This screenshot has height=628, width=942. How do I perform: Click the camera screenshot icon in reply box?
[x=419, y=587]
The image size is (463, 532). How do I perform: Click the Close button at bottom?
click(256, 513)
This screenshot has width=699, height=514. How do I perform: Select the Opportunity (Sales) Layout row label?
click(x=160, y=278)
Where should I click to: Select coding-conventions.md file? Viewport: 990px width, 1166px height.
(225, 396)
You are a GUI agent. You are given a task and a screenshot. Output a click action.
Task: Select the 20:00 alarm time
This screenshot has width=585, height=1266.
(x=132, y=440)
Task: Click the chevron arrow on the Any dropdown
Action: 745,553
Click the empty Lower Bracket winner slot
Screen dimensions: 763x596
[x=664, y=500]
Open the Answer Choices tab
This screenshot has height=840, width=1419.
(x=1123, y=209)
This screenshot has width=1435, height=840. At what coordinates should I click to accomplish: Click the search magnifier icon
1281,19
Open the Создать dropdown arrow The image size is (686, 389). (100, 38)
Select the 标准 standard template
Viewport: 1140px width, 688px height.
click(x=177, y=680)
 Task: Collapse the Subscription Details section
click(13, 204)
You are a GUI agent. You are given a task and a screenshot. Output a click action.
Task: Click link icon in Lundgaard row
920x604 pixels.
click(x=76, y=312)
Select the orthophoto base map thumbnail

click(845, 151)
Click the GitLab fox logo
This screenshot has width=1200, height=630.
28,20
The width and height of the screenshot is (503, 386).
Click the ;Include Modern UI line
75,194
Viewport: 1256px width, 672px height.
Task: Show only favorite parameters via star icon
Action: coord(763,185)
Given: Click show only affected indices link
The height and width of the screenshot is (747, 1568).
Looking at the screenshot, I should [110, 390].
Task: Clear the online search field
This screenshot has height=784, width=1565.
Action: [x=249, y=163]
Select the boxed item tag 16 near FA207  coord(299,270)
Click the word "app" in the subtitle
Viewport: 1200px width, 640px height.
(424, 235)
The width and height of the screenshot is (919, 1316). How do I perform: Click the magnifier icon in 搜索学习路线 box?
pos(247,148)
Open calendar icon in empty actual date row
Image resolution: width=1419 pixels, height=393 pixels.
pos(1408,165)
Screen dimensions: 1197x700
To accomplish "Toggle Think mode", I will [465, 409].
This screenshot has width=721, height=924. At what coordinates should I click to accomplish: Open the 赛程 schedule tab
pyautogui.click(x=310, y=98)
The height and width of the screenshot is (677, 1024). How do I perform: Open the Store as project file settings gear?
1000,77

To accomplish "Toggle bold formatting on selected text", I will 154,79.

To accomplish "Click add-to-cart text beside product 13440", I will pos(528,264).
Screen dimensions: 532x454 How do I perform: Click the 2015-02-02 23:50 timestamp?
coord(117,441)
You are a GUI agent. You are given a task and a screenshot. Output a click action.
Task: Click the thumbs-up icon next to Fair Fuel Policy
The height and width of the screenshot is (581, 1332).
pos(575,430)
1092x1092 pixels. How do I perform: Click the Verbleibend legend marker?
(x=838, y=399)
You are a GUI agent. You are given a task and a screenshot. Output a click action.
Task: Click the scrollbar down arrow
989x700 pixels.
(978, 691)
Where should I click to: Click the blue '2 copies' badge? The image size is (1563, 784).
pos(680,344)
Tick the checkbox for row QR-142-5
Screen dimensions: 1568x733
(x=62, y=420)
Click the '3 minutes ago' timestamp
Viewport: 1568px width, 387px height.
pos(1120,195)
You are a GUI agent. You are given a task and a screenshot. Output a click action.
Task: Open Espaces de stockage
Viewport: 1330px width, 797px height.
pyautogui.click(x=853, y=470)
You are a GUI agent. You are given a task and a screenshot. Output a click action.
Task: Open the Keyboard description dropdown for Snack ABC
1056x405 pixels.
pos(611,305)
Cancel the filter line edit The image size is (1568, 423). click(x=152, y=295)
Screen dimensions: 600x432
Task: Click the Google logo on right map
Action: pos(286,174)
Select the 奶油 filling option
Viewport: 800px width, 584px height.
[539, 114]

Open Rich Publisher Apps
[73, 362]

[WHAT YOU NEED TO DO] Your answer should be one number: how many lines in the material hold the string "will".

[REPLY TO THE EXERCISE] 3